Restate every line of the material, word for word.

** Material shown **
>>

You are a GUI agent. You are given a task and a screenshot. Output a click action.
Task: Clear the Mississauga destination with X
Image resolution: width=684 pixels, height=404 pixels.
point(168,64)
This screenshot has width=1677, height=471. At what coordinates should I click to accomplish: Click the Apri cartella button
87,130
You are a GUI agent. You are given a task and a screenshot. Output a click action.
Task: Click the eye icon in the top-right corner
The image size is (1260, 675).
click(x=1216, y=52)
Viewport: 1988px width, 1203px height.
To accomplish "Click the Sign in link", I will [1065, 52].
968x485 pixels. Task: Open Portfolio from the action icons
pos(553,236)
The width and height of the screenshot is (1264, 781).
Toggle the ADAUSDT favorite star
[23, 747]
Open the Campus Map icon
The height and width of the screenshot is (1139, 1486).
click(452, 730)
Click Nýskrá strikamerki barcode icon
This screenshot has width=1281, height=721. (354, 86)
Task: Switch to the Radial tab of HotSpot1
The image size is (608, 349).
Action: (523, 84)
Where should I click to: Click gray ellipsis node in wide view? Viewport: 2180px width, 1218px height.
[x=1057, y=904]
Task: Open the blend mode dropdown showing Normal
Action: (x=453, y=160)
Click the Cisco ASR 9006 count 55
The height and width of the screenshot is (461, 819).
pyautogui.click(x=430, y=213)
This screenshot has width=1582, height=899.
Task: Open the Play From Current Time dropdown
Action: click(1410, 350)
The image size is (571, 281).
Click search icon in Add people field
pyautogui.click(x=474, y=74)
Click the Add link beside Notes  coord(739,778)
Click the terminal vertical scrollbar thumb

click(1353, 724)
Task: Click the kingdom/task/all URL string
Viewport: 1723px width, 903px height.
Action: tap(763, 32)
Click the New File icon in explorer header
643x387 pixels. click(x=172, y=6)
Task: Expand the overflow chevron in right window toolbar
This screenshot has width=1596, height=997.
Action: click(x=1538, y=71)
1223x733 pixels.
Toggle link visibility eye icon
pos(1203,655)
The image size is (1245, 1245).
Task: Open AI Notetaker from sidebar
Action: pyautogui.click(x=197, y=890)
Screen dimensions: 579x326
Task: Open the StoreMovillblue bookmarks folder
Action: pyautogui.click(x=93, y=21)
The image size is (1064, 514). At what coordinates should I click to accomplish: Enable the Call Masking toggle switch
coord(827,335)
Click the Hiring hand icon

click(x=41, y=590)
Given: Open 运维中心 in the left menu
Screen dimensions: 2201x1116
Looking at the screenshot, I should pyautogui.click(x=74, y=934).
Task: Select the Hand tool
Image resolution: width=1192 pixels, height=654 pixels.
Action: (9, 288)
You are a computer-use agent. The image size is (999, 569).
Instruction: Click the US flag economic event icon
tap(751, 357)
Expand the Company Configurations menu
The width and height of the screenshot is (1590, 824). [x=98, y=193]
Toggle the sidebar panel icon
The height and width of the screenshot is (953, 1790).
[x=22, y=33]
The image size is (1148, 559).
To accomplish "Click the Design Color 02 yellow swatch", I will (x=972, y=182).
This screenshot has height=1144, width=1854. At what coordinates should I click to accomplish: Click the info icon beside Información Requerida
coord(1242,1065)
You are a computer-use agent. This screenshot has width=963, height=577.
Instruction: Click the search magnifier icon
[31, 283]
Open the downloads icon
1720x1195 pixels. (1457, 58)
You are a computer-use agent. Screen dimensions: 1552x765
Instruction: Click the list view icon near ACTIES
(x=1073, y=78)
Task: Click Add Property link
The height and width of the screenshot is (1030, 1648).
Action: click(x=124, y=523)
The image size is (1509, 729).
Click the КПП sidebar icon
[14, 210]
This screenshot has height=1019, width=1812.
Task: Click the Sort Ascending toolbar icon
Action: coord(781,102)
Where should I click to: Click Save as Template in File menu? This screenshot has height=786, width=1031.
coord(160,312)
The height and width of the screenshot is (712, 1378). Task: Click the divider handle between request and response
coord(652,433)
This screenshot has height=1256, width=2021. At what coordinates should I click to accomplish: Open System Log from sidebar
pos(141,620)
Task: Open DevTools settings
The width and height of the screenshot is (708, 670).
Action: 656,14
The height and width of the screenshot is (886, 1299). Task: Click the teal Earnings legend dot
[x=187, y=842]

<<

** Your response **
You are a GUI agent. You are given a task and a screenshot. Output a click action.
Task: Clear the Mississauga destination with X
Image resolution: width=684 pixels, height=404 pixels.
point(168,64)
This screenshot has width=1677, height=471. At what coordinates should I click to accomplish: Click the Apri cartella button
87,130
You are a GUI agent. You are given a task and a screenshot. Output a click action.
Task: Click the eye icon in the top-right corner
The image size is (1260, 675).
click(x=1216, y=52)
Viewport: 1988px width, 1203px height.
To accomplish "Click the Sign in link", I will [1065, 52].
968x485 pixels. Task: Open Portfolio from the action icons
pos(553,236)
The width and height of the screenshot is (1264, 781).
Toggle the ADAUSDT favorite star
[23, 747]
Open the Campus Map icon
The height and width of the screenshot is (1139, 1486).
click(452, 730)
Click Nýskrá strikamerki barcode icon
This screenshot has width=1281, height=721. (354, 86)
Task: Switch to the Radial tab of HotSpot1
The image size is (608, 349).
Action: (523, 84)
Where should I click to: Click gray ellipsis node in wide view? Viewport: 2180px width, 1218px height.
[x=1057, y=904]
Task: Open the blend mode dropdown showing Normal
Action: (x=453, y=160)
Click the Cisco ASR 9006 count 55
The height and width of the screenshot is (461, 819).
pyautogui.click(x=430, y=213)
This screenshot has width=1582, height=899.
Task: Open the Play From Current Time dropdown
Action: click(1410, 350)
The image size is (571, 281).
Click search icon in Add people field
pyautogui.click(x=474, y=74)
Click the Add link beside Notes  coord(739,778)
Click the terminal vertical scrollbar thumb

click(1353, 724)
Task: Click the kingdom/task/all URL string
Viewport: 1723px width, 903px height.
Action: tap(763, 32)
Click the New File icon in explorer header
643x387 pixels. click(x=172, y=6)
Task: Expand the overflow chevron in right window toolbar
This screenshot has width=1596, height=997.
Action: click(x=1538, y=71)
1223x733 pixels.
Toggle link visibility eye icon
pos(1203,655)
The image size is (1245, 1245).
Task: Open AI Notetaker from sidebar
Action: pyautogui.click(x=197, y=890)
Screen dimensions: 579x326
Task: Open the StoreMovillblue bookmarks folder
Action: pyautogui.click(x=93, y=21)
The image size is (1064, 514). At what coordinates should I click to accomplish: Enable the Call Masking toggle switch
coord(827,335)
Click the Hiring hand icon

click(x=41, y=590)
Given: Open 运维中心 in the left menu
Screen dimensions: 2201x1116
Looking at the screenshot, I should pyautogui.click(x=74, y=934).
Task: Select the Hand tool
Image resolution: width=1192 pixels, height=654 pixels.
Action: (9, 288)
You are a computer-use agent. The image size is (999, 569).
Instruction: Click the US flag economic event icon
tap(751, 357)
Expand the Company Configurations menu
The width and height of the screenshot is (1590, 824). [x=98, y=193]
Toggle the sidebar panel icon
The height and width of the screenshot is (953, 1790).
[x=22, y=33]
The image size is (1148, 559).
To accomplish "Click the Design Color 02 yellow swatch", I will (x=972, y=182).
This screenshot has height=1144, width=1854. At what coordinates should I click to accomplish: Click the info icon beside Información Requerida
coord(1242,1065)
You are a computer-use agent. This screenshot has width=963, height=577.
Instruction: Click the search magnifier icon
[31, 283]
Open the downloads icon
1720x1195 pixels. (1457, 58)
You are a computer-use agent. Screen dimensions: 1552x765
Instruction: Click the list view icon near ACTIES
(x=1073, y=78)
Task: Click Add Property link
The height and width of the screenshot is (1030, 1648).
Action: click(x=124, y=523)
The image size is (1509, 729).
Click the КПП sidebar icon
[14, 210]
This screenshot has height=1019, width=1812.
Task: Click the Sort Ascending toolbar icon
Action: coord(781,102)
Where should I click to: Click Save as Template in File menu? This screenshot has height=786, width=1031.
coord(160,312)
The height and width of the screenshot is (712, 1378). Task: Click the divider handle between request and response
coord(652,433)
This screenshot has height=1256, width=2021. At what coordinates should I click to accomplish: Open System Log from sidebar
pos(141,620)
Task: Open DevTools settings
The width and height of the screenshot is (708, 670).
Action: 656,14
The height and width of the screenshot is (886, 1299). Task: Click the teal Earnings legend dot
[x=187, y=842]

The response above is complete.